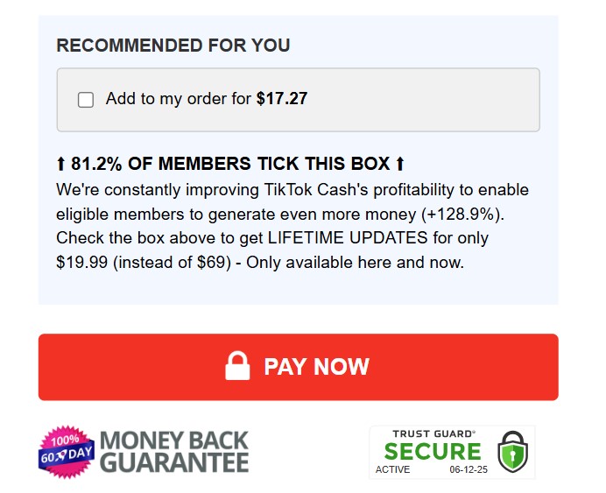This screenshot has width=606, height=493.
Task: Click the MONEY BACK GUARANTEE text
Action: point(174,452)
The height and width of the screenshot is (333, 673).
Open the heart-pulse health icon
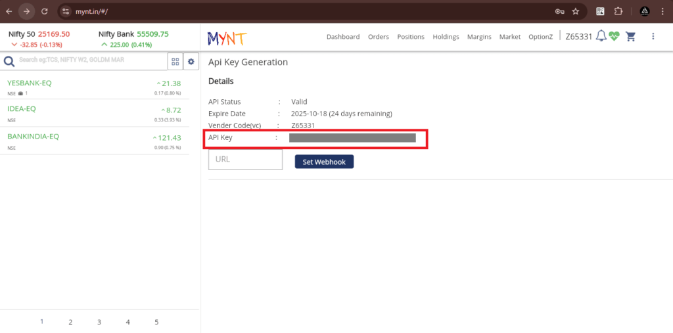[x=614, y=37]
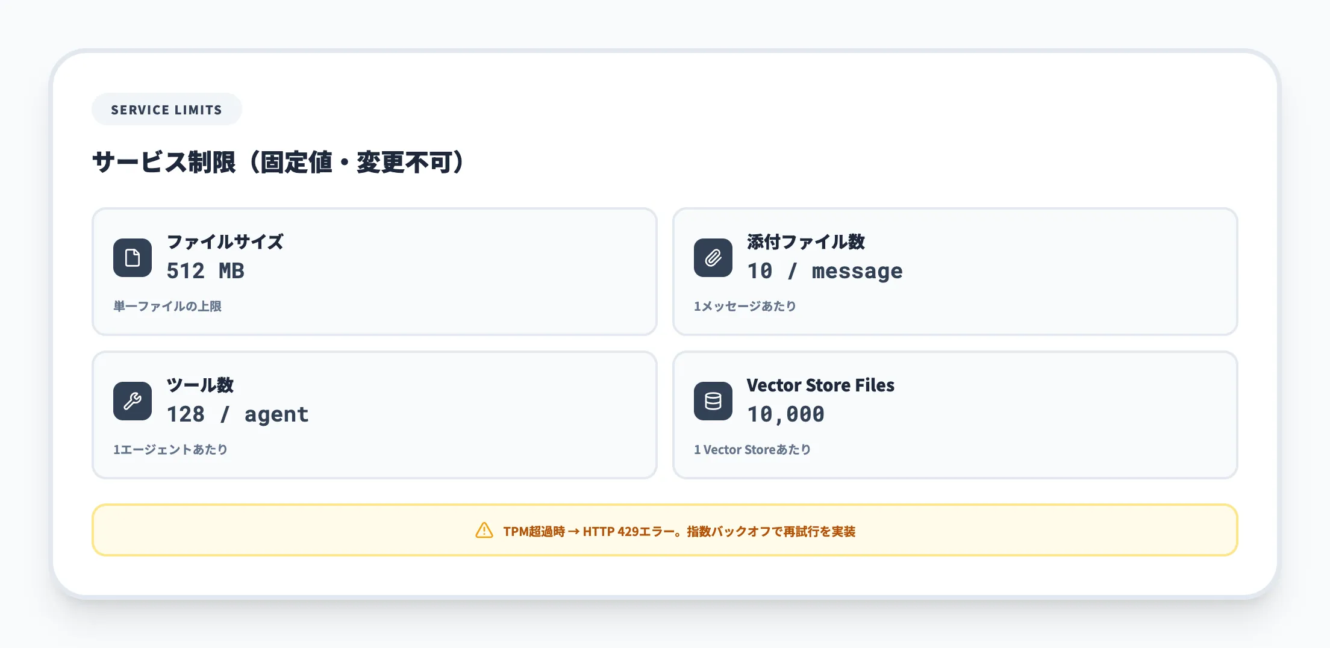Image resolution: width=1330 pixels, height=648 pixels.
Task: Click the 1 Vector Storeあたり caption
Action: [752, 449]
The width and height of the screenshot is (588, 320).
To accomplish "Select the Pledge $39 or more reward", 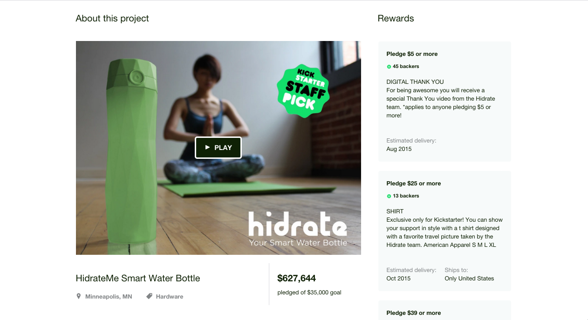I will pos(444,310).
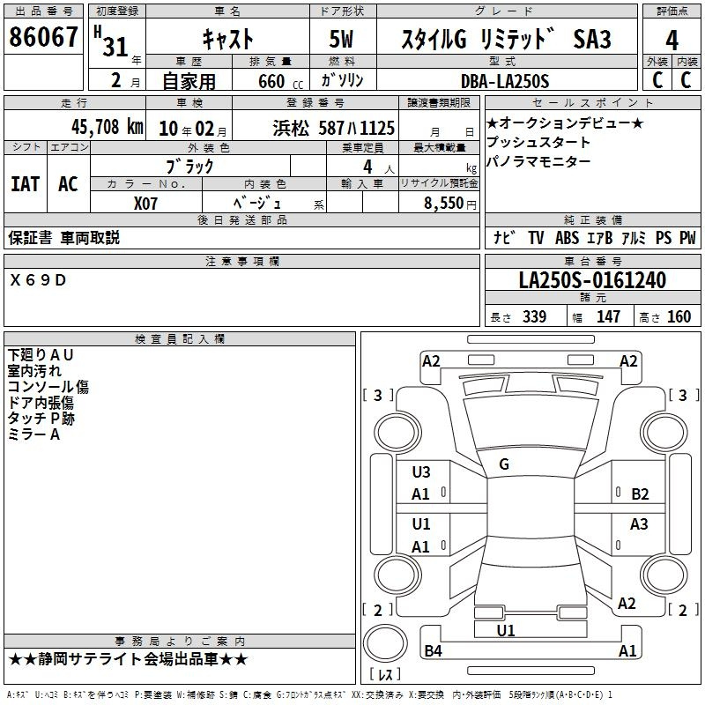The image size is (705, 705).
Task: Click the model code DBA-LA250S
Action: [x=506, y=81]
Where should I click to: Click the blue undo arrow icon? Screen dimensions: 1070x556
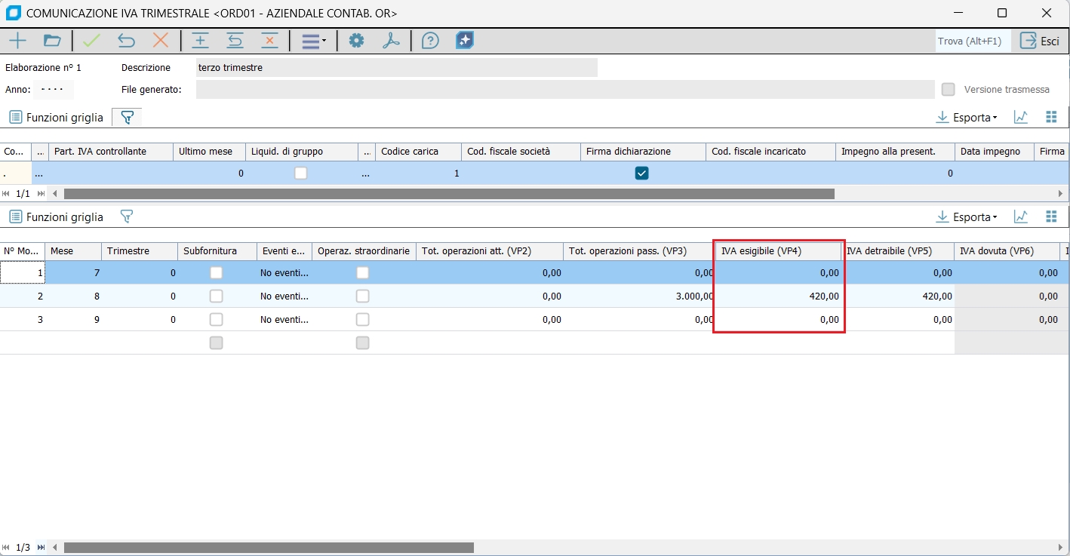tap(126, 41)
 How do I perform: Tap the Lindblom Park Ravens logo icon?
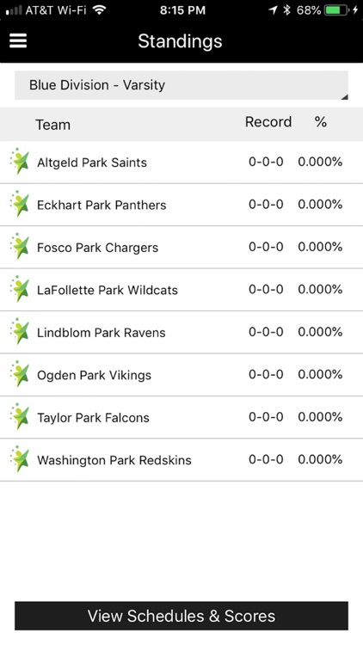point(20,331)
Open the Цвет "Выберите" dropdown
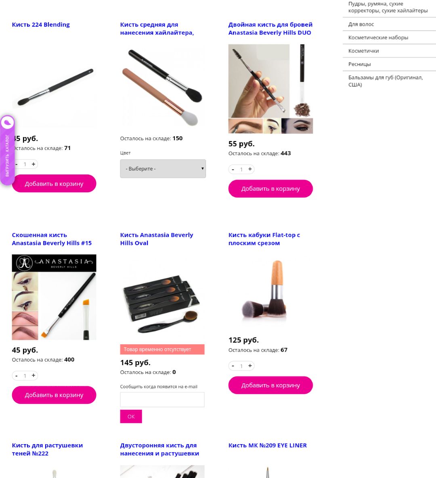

+ + +

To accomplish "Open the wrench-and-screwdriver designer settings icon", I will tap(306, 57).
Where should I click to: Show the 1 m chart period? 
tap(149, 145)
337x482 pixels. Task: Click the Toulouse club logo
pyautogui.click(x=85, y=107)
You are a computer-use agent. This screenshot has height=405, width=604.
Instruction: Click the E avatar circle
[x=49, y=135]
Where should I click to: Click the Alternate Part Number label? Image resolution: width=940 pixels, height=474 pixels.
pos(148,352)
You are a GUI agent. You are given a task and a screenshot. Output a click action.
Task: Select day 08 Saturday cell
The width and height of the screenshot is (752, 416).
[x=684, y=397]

+ + +

* [What you will do]:
Output the data as a JSON list of strings, one per line and with blank lines omitted, starting at the line containing "This screenshot has width=606, height=493." and continuing through the line containing "Action: [752, 449]". Exclude the pictures from the answer.

* [Solution to this task]:
[
  "This screenshot has width=606, height=493.",
  "Task: Click the MONEY BACK GUARANTEE text",
  "Action: point(174,452)",
  "The height and width of the screenshot is (333, 673).",
  "Open the heart-pulse health icon",
  "[x=614, y=37]",
  "Image resolution: width=1330 pixels, height=648 pixels.",
  "Task: Click the 1 Vector Storeあたり caption",
  "Action: [752, 449]"
]